| Information given |
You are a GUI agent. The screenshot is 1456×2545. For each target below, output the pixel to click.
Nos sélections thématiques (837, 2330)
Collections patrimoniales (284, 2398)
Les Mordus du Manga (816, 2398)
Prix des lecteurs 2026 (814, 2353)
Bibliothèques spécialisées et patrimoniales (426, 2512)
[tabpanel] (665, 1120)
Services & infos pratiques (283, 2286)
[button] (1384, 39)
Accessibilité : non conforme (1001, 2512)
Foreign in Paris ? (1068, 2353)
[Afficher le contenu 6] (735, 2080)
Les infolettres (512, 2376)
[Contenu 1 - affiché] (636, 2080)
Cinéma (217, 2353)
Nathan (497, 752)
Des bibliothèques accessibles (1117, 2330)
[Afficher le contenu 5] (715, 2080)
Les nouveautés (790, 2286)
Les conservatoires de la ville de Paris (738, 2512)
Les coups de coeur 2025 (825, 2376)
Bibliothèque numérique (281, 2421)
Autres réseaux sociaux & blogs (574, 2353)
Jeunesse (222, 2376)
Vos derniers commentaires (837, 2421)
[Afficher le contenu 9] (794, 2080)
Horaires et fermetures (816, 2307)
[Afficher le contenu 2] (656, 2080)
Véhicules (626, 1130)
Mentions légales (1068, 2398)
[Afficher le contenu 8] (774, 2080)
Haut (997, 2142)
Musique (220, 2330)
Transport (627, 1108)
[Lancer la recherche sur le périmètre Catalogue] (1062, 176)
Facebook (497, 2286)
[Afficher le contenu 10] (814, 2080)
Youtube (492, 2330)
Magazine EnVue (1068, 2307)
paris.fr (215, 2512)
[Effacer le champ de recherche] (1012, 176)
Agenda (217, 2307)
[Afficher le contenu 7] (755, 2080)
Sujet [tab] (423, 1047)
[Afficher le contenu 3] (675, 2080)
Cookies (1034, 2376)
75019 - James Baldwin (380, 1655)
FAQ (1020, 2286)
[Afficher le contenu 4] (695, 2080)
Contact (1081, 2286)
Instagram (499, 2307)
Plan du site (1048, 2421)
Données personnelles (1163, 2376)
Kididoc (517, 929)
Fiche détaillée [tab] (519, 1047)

| About this exercise |
Give back, verbatim, the lines from the top of the entries above through the line containing "[button] (1384, 39)".

| Response area |
You are a GUI agent. The screenshot is 1456×2545. For each target below, output the pixel to click.
Nos sélections thématiques (837, 2330)
Collections patrimoniales (284, 2398)
Les Mordus du Manga (816, 2398)
Prix des lecteurs 2026 (814, 2353)
Bibliothèques spécialisées et patrimoniales (426, 2512)
[tabpanel] (665, 1120)
Services & infos pratiques (283, 2286)
[button] (1384, 39)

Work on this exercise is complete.